Мир должно мерить на глазок».
Уоллес Стивенс,
«По дороге домой» (On the Road Home)[301]
«Абхед»
Genio y hechura, hasta sepultura[302].
Испанская пословица
Я – то, что не умрет,
Нить сходства и родства,
Я – тот подземный крот,
Что слышен вам едва,
Но смертное – прейдет,
А я всегда жива.[303]
Томас Харди,
«Наследственность»[304]
За день до визита к Мони мы с отцом прогуливались по Калькутте. Наш маршрут начинался от вокзала Силда, где в 1946 году с поезда из Барисала сошла моя бабушка, буксируя пятерых мальчишек и четыре стальных дорожных сундука. Мы повторили их путь, пройдя от торца вокзала по Прафулла-Чандра-роуд мимо шумного «мокрого» рынка[305]. По левую руку тянулись прилавки с рыбой и овощами, по правую зеленел пруд, заросший водными гиацинтами. Затем мы свернули налево, в сторону центра.
Дорога резко сузилась, и толпа сгустилась. По обеим сторонам улицы просторные апартаменты постепенно замещались домами с многочисленными квартирками: словно под влиянием какого-то неистового биологического процесса одна комната делилась на две, две рассыпались на четыре, четыре – на восемь.
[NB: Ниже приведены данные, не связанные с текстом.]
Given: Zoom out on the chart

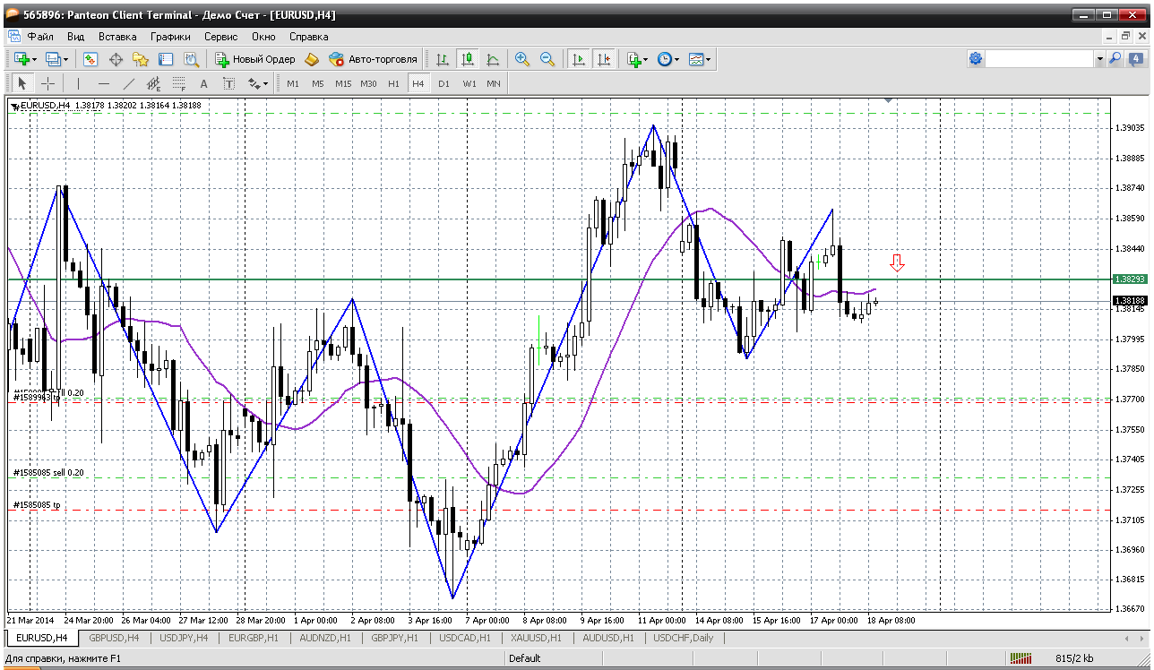Looking at the screenshot, I should 547,59.
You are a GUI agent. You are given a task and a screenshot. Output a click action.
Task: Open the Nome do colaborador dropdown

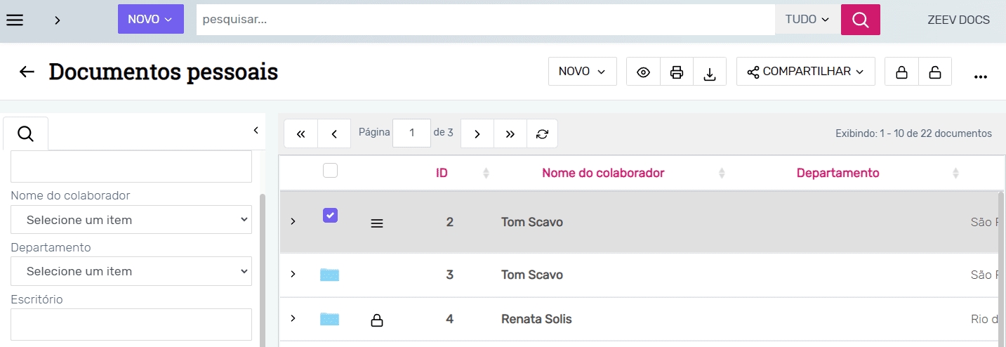pos(131,220)
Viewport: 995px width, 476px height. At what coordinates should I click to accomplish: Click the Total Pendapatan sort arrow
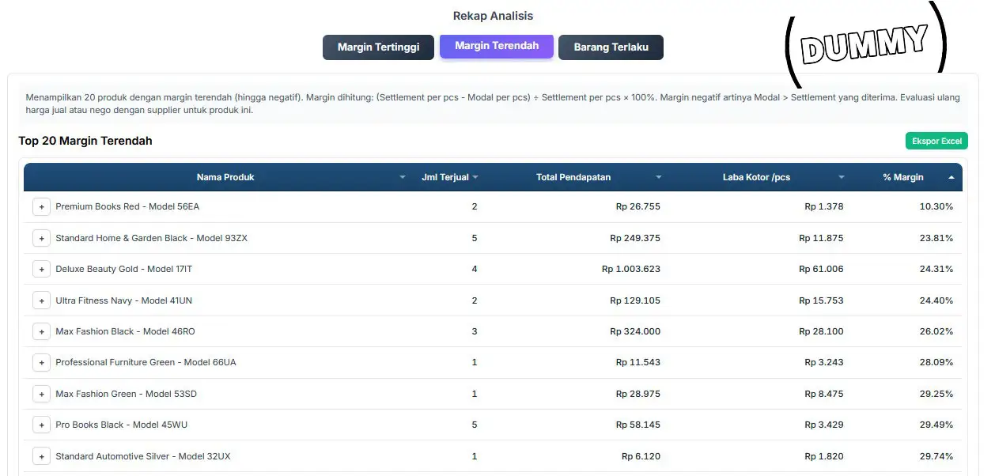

Улицы сплелись в плотную сеть, и небо скрылось за постройками. Из окон неслись звуки готовки и запах угольного дыма. У аптеки мы свернули в переулок Хаят-Хан и направились к дому, где тогда поселилась семья отца. Возвышавшаяся на прежнем месте мусорная куча продолжала вскармливать многочисленные поколения бродячих собак. Пройдя через дверь, мы попали в небольшой внутренний двор. На кухне нижнего этажа женщина как раз примеривалась, чтобы рассечь серпом кокосовый орех.
«Вы дочь Бибхути?» – вдруг спросил отец на бенгальском. Бибхути Мукхопадхьяй владел домом и сдавал его моей бабушке. Его уже не было в живых, но отец вспомнил о двух его детях – сыне и дочери.
Женщина с опаской взглянула на папу. Он уже переступил порог и забрался на приподнятую веранду всего в паре метров от кухни. «Семья Бибхути здесь еще живет?» Отец не представился перед тем, как задавать вопросы. Я заметил, что он намеренно изменил свой акцент, смягчив шипящие звуки: зубная «ч», характерная для западного бенгали, превратилась в свистящую восточную «с». Я знал, что в Калькутте любой акцент – это хирургический зонд. Бенгальцы испускают из себя гласные и согласные, словно дронов-разведчиков: так они прощупывают личность слушателя, выведывают предпочтения, убеждаются в лояльности.
«Нет, я невестка его брата, – сказала женщина. – Мы живем здесь с тех пор, как умер сын Бибхути».
Трудно описать, что произошло в следующий момент. Скажу лишь, что это особая история, которая случается только с беженцами. Между ними проскочила искра понимания. Женщина узнала моего отца – не конкретного человека, которого она видела впервые, а его образ: мальчика, вернувшегося домой. В Калькутте – а также в Берлине, Пешаваре, Дели или Дакке – такие люди, кажется, каждый день возникают из ниоткуда на улицах и без предупреждения входят в дома, как ни в чем не бывало перешагивая пороги в свое прошлое.
Женщина заметно оттаяла. «Вы из семьи, которая здесь когда-то жила? С кучей братьев?» – спросила она так естественно, будто этого визита здесь давно ждали.